How One Man’s RO Hack Is Helping Bengaluru Beat the Water Crisis — One Drop at a Time
In a city where every drop counts, one resident’s simple DIY innovation is quietly saving thousands of litres of water every year — and inspiring others to do the same.
Across India’s ever-thirstier metropolises — from Mumbai’s high-rises to Chennai’s parched outskirts, from Delhi’s tanker queues to Bengaluru’s dried-up borewells — a silent emergency is unfolding.
Water, once an overlooked comfort, is now a precious, calculated necessity.
Bengaluru, a city once famous for its cool lakes and generous monsoons, now finds itself in the grip of a crisis. Borewells are collapsing into dust, tanker prices are soaring, and piped water is often a trickle of what it used to be. For many residents, the crisis has already hit home.

But while most people watch helplessly as water scarcity tightens its grip, Prabhat Vijayan, a 45-year-old tech manager from Horamavu, decided to do something about it — starting with the one thing everyone seemed to overlook: wastewater from his RO purifier.
A Wake-Up Call in Every Drop
Originally from Alleppey, Kerala — where water once flowed freely through canals and backwaters — Prabhat never imagined he’d one day have to fight for it. But moving to Bengaluru in 2014 changed that perspective fast. His apartment, like many in the city, depended on borewells for daily use and water tankers for drinking water. And each tanker came with a steep Rs 1,000 price tag.
“I suddenly found myself paying for every drop we drank,” he says. “And I couldn’t ignore how much we were wasting.”
What caught his attention most was his Reverse Osmosis (RO) purifier. For every clean litre it delivered, it rejected four times as much as wastewater. That wastewater — crystal clear but deemed ‘impure’ by the machine — flowed directly into the drain.
“Each time I filled a bottle, I saw four times the water disappearing. It just didn’t sit right with me,” he recalls.
So Prabhat did what techies do best — he dug deeper. He read, he asked questions, he consulted neighbours and green living forums. Then, he picked up a screwdriver, a plastic drum, and a little ingenuity — and built something brilliantly simple.
The Drum That Changed Everything

Here’s how Prabhat turned his waste into wisdom:
- The Drum: He purchased a 50-litre plastic drum, easily available for Rs 300–500.
- The Placement: It fit snugly into a 2 sq-ft corner of his utility area — out of the way, but within reach.
- The Hack: Using a screwdriver, he made a neat hole in the lid and threaded the RO’s waste pipe through it.
- The Magic: Now, instead of flowing into the drain, the RO’s wastewater collects neatly in the drum.
- The Use: That water? It’s used for mopping floors, flushing toilets, watering plants, washing the car, and even pre-rinsing dishes.

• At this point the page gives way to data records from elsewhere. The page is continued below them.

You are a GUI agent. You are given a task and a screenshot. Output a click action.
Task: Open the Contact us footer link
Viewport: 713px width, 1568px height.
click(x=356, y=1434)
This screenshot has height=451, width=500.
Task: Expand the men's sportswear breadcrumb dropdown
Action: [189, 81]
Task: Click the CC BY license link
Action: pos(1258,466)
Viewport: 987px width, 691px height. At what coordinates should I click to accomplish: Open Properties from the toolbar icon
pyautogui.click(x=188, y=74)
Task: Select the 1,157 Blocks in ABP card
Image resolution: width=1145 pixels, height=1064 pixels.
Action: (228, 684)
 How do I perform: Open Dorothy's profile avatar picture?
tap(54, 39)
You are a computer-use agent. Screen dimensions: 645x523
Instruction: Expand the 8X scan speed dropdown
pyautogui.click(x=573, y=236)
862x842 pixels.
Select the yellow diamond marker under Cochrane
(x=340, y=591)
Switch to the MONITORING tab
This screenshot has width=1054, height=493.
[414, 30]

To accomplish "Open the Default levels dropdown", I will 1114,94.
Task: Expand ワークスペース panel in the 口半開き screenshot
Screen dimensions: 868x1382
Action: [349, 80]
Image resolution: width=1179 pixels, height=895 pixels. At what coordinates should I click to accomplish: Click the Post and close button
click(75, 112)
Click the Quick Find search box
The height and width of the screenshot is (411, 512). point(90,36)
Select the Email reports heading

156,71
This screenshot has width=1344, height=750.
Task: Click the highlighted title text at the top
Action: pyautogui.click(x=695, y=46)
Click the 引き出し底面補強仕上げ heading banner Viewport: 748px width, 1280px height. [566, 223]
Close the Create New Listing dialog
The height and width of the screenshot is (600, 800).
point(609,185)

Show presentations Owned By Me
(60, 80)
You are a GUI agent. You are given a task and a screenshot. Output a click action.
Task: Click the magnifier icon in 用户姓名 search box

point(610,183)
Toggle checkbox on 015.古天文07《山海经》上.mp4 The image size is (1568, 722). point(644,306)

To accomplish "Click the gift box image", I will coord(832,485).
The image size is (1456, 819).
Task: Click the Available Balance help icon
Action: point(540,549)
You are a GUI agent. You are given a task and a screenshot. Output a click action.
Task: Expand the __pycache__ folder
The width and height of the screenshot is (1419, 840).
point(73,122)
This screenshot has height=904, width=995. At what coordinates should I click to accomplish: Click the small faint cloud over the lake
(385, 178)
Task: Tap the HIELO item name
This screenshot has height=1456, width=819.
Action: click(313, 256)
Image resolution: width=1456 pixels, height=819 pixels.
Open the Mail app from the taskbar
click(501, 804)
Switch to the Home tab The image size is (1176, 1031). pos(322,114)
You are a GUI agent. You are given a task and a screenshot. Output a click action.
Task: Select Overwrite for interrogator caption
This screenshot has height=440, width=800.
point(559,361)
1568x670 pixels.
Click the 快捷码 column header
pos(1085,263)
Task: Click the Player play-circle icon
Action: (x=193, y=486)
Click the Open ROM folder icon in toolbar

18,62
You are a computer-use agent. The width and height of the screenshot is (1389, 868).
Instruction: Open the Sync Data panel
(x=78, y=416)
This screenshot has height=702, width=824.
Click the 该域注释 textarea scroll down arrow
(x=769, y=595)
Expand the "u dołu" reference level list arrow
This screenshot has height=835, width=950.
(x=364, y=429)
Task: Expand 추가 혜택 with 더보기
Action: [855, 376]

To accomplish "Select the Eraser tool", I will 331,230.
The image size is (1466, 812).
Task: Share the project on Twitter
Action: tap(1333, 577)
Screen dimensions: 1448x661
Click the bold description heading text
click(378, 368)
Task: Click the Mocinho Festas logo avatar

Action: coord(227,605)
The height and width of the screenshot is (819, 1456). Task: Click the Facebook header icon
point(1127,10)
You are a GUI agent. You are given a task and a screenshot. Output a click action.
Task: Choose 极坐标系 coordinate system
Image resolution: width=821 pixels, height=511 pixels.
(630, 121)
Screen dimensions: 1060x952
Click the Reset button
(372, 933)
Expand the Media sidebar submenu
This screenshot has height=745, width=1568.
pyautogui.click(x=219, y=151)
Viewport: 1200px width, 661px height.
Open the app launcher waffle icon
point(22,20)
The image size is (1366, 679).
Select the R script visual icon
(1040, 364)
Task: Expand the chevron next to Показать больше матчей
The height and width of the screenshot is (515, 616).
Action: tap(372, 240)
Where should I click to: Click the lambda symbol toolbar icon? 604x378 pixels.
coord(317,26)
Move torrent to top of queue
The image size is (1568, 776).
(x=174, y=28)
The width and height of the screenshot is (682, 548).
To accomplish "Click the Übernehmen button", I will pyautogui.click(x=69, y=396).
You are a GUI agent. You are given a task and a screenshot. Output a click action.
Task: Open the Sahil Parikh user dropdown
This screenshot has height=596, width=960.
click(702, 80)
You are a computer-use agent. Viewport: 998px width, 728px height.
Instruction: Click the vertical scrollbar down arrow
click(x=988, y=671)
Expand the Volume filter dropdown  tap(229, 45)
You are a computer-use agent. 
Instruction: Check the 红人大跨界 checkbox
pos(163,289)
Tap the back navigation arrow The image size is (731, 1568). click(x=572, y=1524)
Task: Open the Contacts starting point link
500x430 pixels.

No plumbing. No expensive gadgets. No professional help. Just a smart workaround that saves over 24,000 litres of water every year — the equivalent of six full water tankers.
Small Act, Big Impact
Prabhat’s setup may look modest, but its impact ripples far beyond his own home.
“Water hardness here used to be around 600 ppm. Now it’s touching 800,” he says. “Our borewells are nearly dry, the water level is deeper than 1,000 feet. This isn’t a future problem — it’s happening right now.”
And he’s right. As India urbanises and climate patterns shift, water is increasingly becoming the new currency. But rather than waiting for policy changes or miraculous rains, people like Prabhat are proving that change can begin at home — and sometimes, with just a drum and a screwdriver.
Want to Try It Yourself?
Here’s what you need:
- A 50-litre plastic drum (or larger if you’ve got the space)
- A screwdriver or drill to make a hole in the lid
- The RO discharge pipe (usually accessible from the back of your unit)
And voilà — you’re ready to capture what was once wasted. Even if you don’t reuse every drop, you’ll become aware of what’s being lost — and that awareness alone can spark better habits.
Water Wisdom in the Age of Scarcity
What started as one man’s attempt to reduce waste has grown into a way of life for his family — and a model that’s quietly inspiring others in his community.
“In a way, it made me feel like I got some control back,” Prabhat says. “You don’t need fancy tech to save water — just the will to stop wasting it.”
As summer deepens and the tanker queues grow longer, stories like his remind us that the battle against water scarcity won’t be won overnight — but it can start with something small.
Sometimes, all it takes is a little less waste, a little more care — and the quiet conviction that no drop should be taken for granted.